Work item - Extract the stretch of lines that starts at the line with "You are a computer-use" and ends at the last line of the data below. Give it exactly, without pictures.

Given data -
---+---
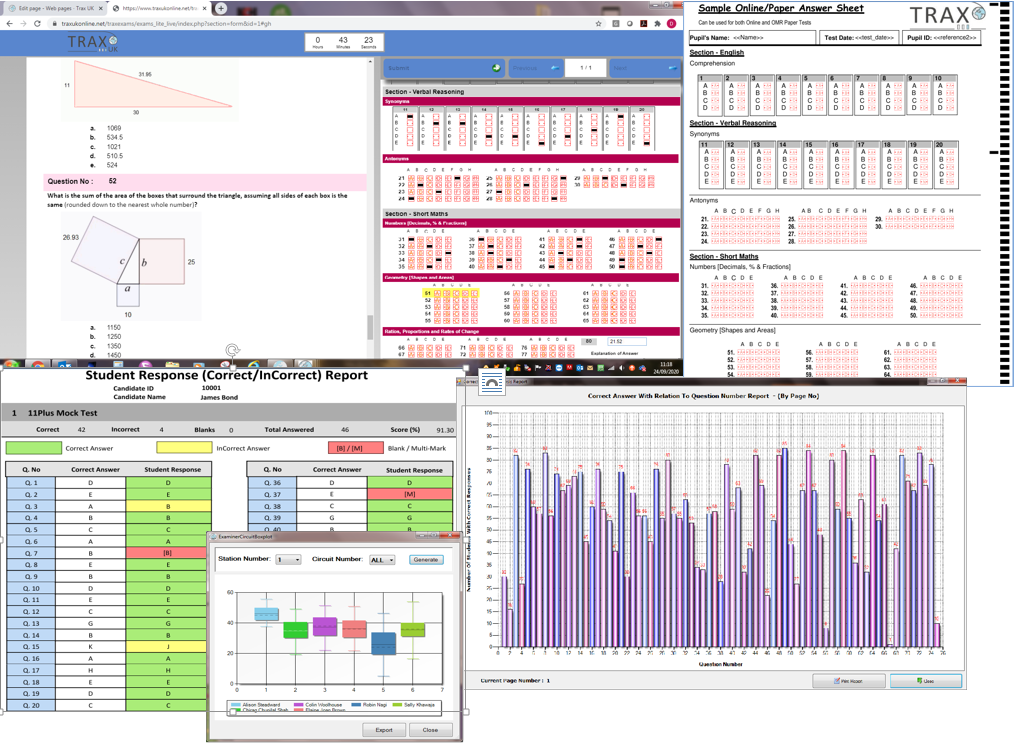The width and height of the screenshot is (1016, 743).
Task: Click the Export button in the boxplot dialog
Action: [384, 730]
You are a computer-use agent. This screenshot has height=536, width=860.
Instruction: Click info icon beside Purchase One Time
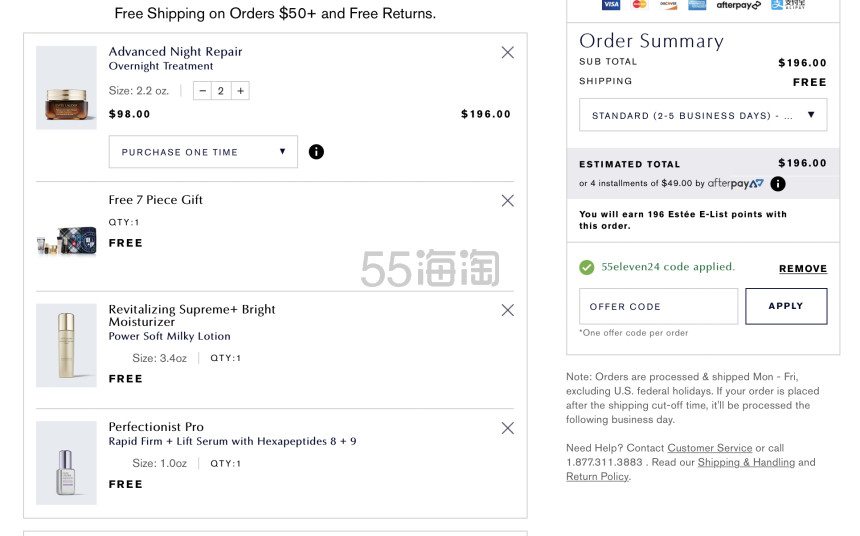[316, 152]
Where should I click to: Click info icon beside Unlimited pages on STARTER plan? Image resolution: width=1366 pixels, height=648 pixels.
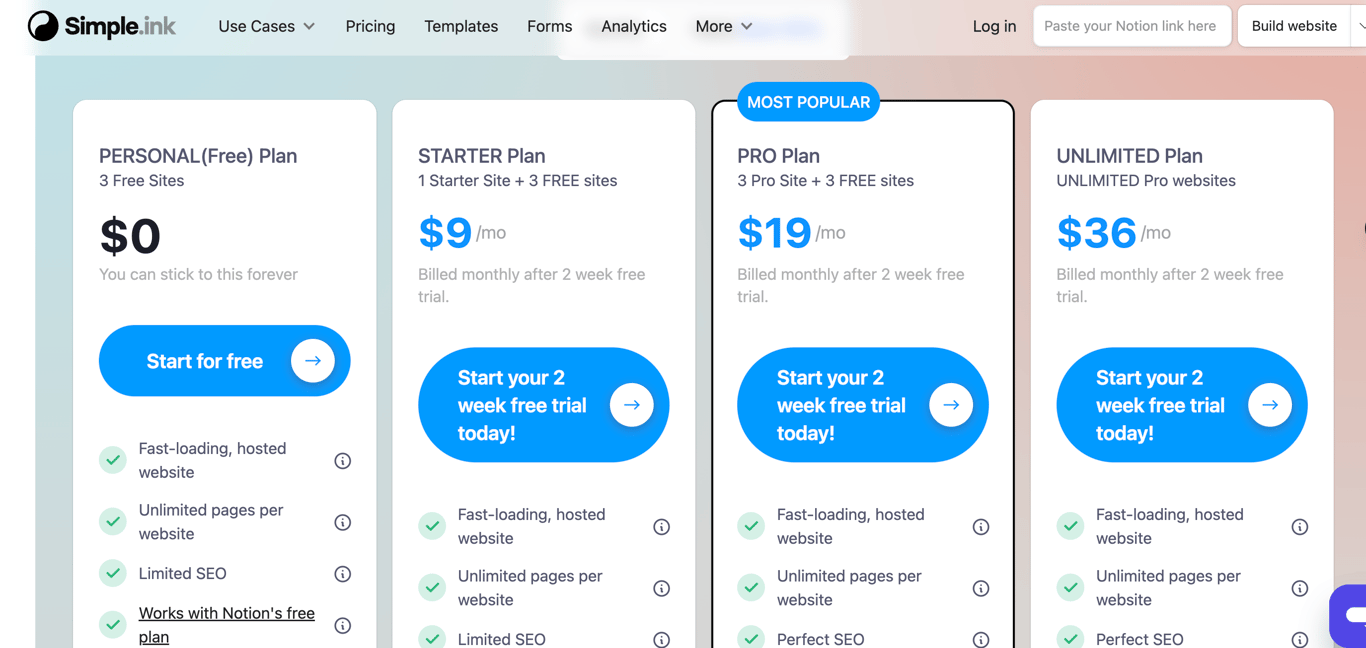(x=661, y=588)
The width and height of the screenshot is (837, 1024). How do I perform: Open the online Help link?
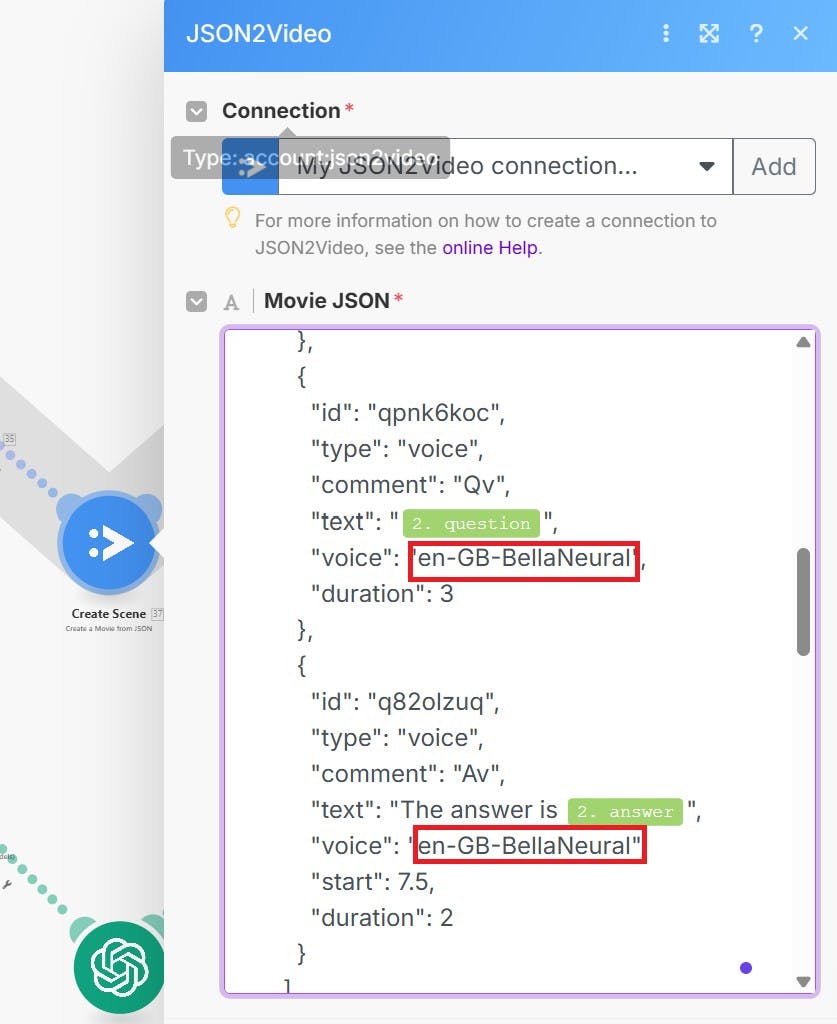[x=490, y=248]
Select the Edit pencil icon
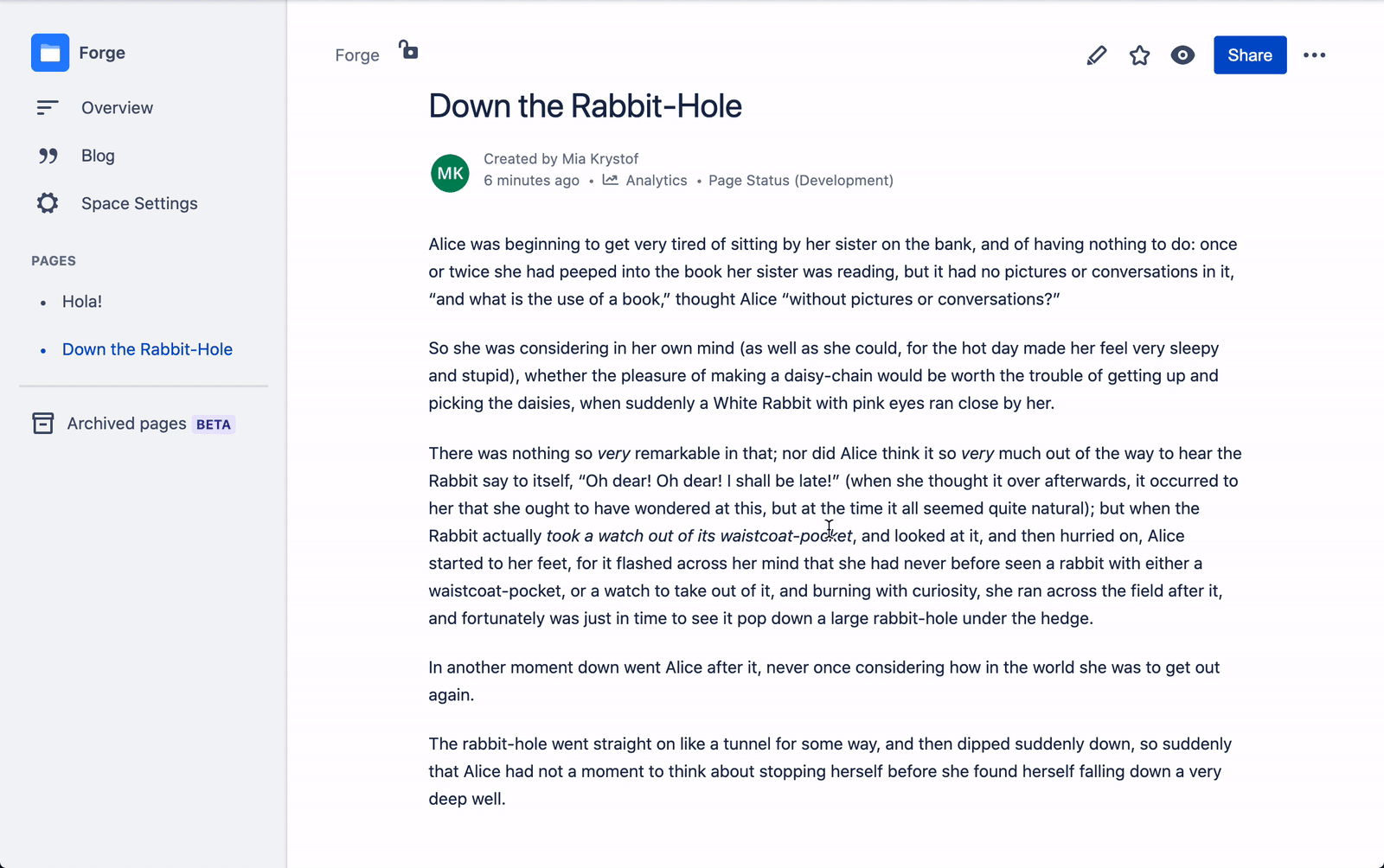1384x868 pixels. [1096, 54]
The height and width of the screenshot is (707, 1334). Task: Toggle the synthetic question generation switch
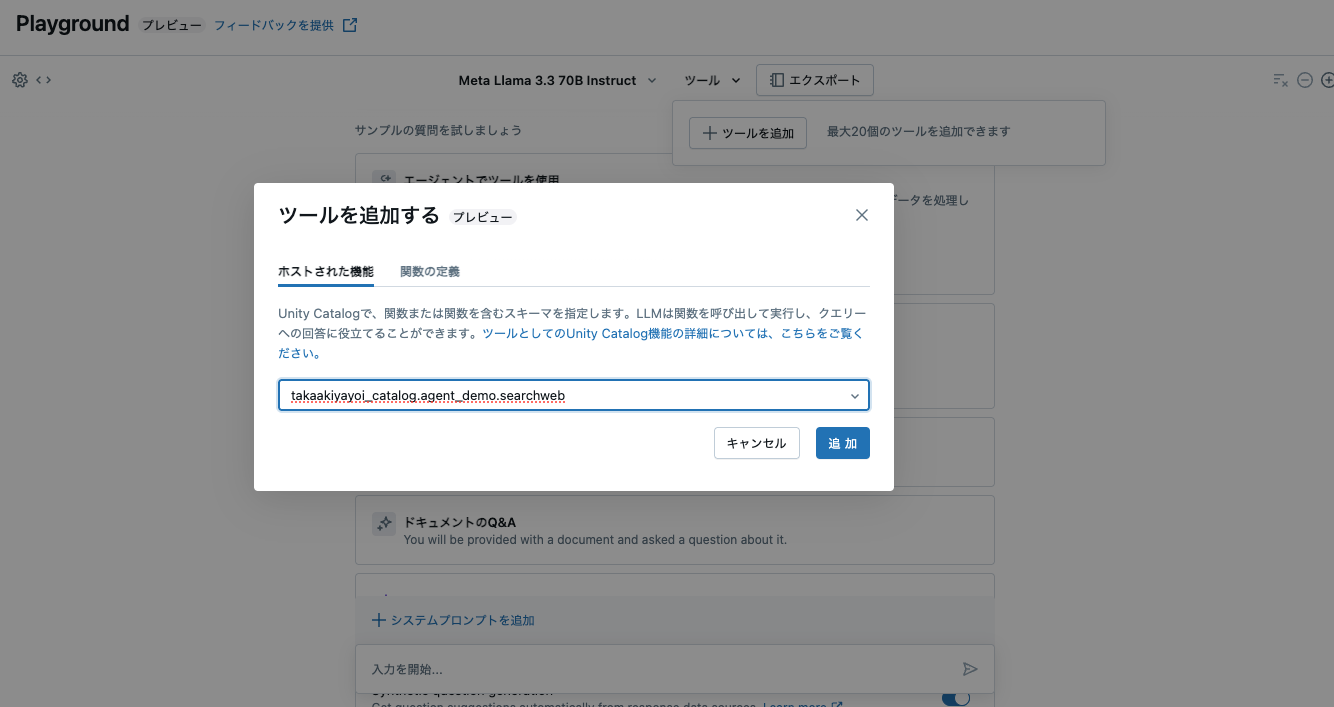[956, 696]
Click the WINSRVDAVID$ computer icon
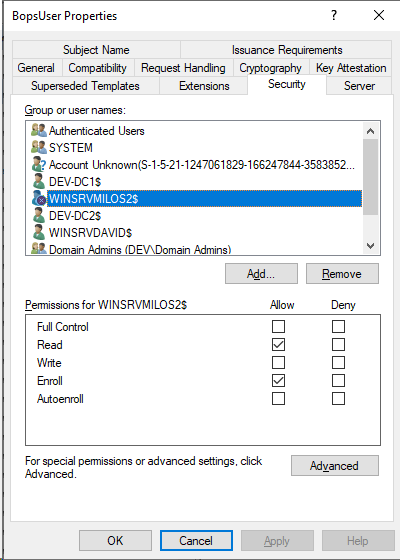This screenshot has width=400, height=560. pyautogui.click(x=39, y=232)
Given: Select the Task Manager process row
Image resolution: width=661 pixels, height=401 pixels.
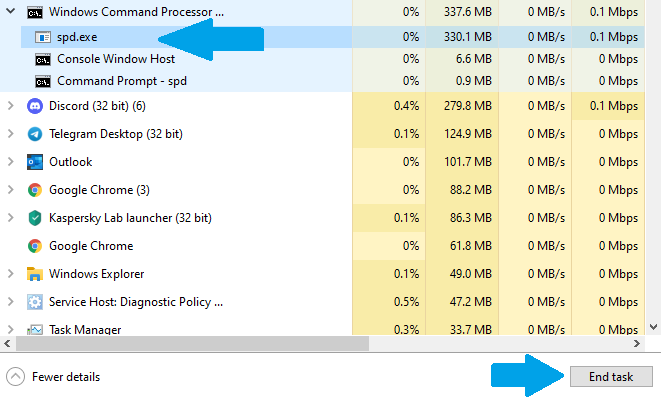Looking at the screenshot, I should click(322, 329).
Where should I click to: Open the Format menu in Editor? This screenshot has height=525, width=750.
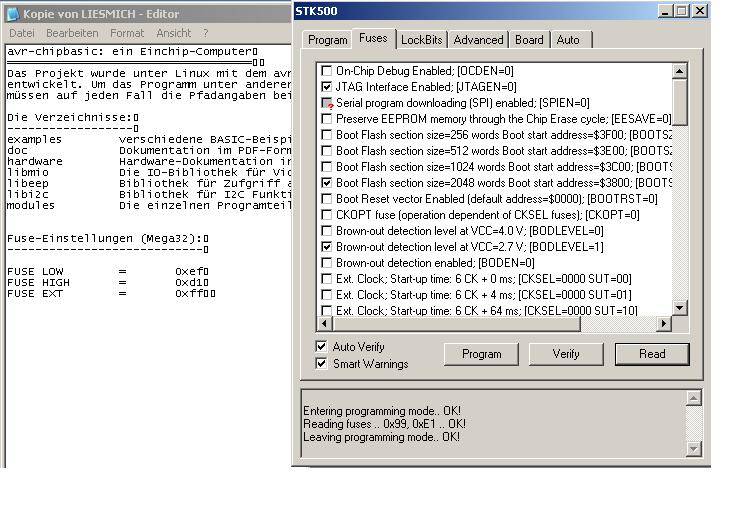127,33
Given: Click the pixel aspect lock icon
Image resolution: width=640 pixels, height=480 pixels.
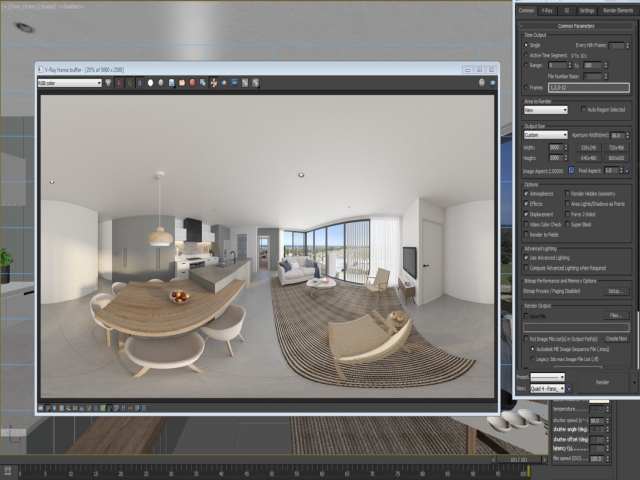Looking at the screenshot, I should point(627,170).

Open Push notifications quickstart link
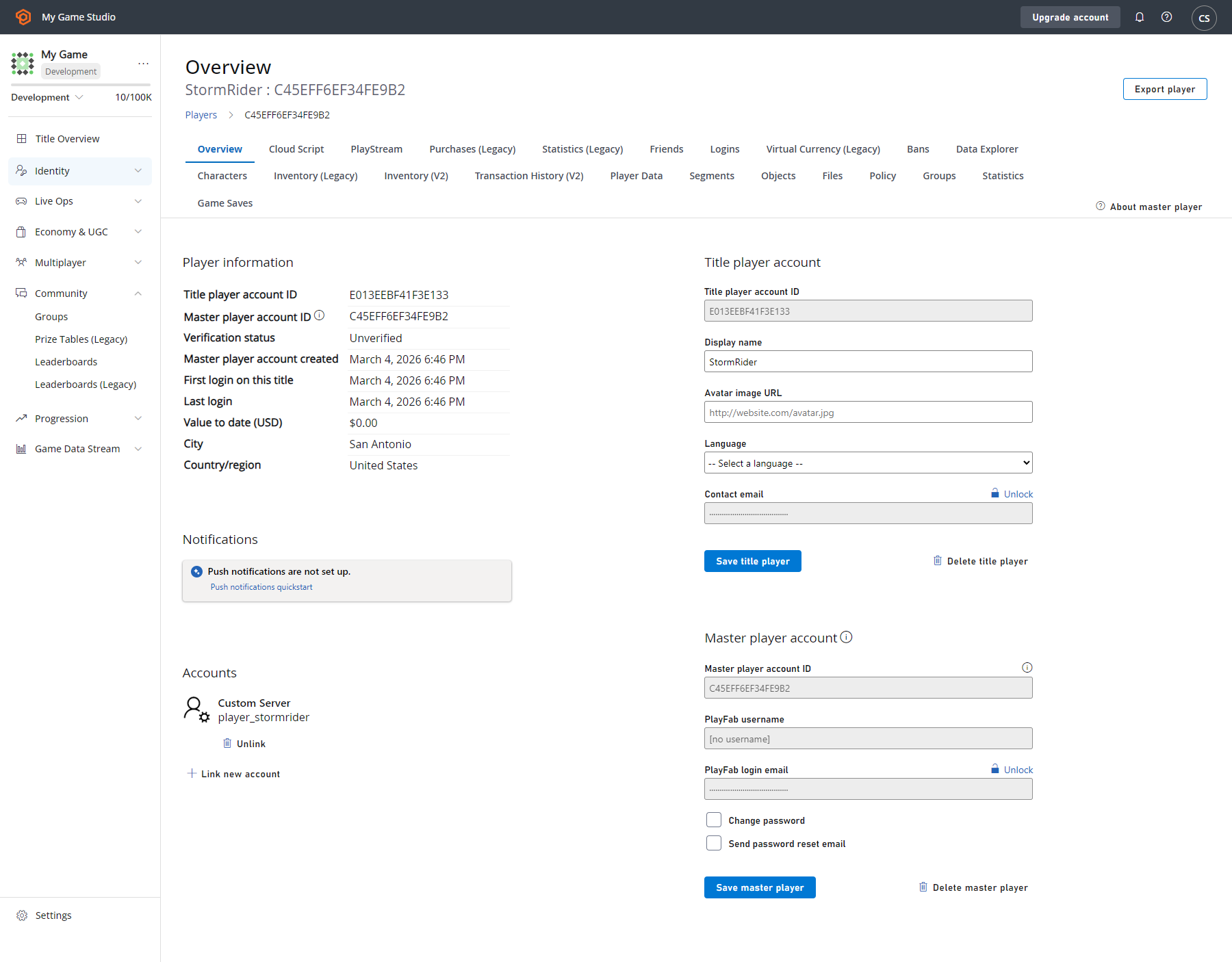click(x=261, y=587)
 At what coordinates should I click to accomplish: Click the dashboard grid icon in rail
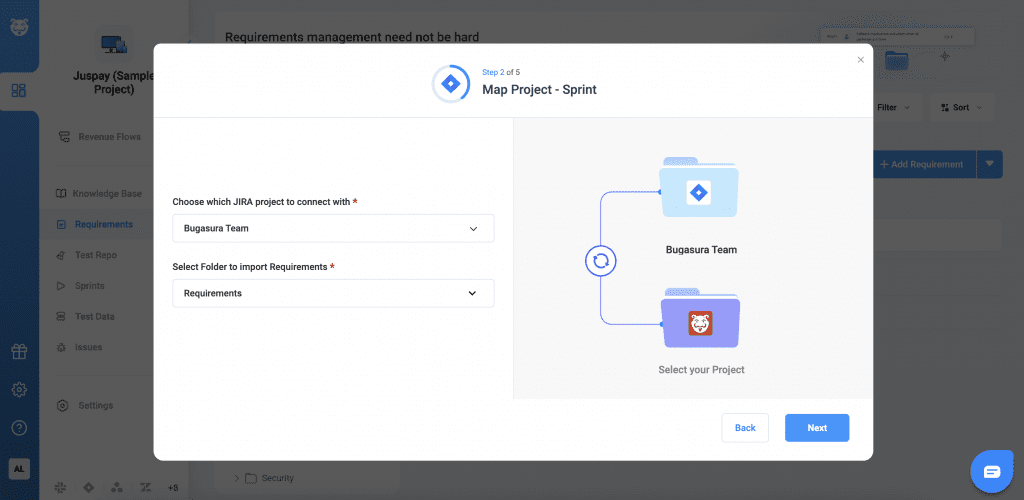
---+---
Written reply -
You are a computer-use agent. This screenshot has height=536, width=860.
Instruction: Click info icon beside Purchase One Time
[316, 152]
Where should I click to: Click info icon beside Unlimited pages on STARTER plan? Image resolution: width=1366 pixels, height=648 pixels.
(x=661, y=588)
The width and height of the screenshot is (837, 1024). How do I perform: Open the online Help link?
[x=490, y=248]
Select the Edit pencil icon
1384x868 pixels. [1096, 54]
The height and width of the screenshot is (707, 1334). Task: Toggle the synthetic question generation switch
[956, 696]
Click the WINSRVDAVID$ computer icon
This screenshot has width=400, height=560. pyautogui.click(x=39, y=232)
Given: Select the Task Manager process row
Image resolution: width=661 pixels, height=401 pixels.
Looking at the screenshot, I should click(322, 329).
Where should I click to: Open the Format menu in Editor? This screenshot has height=525, width=750.
127,33
Given: Click the pixel aspect lock icon
Image resolution: width=640 pixels, height=480 pixels.
Looking at the screenshot, I should point(627,170).

Open Push notifications quickstart link
click(x=261, y=587)
 At what coordinates should I click to accomplish: Click the dashboard grid icon in rail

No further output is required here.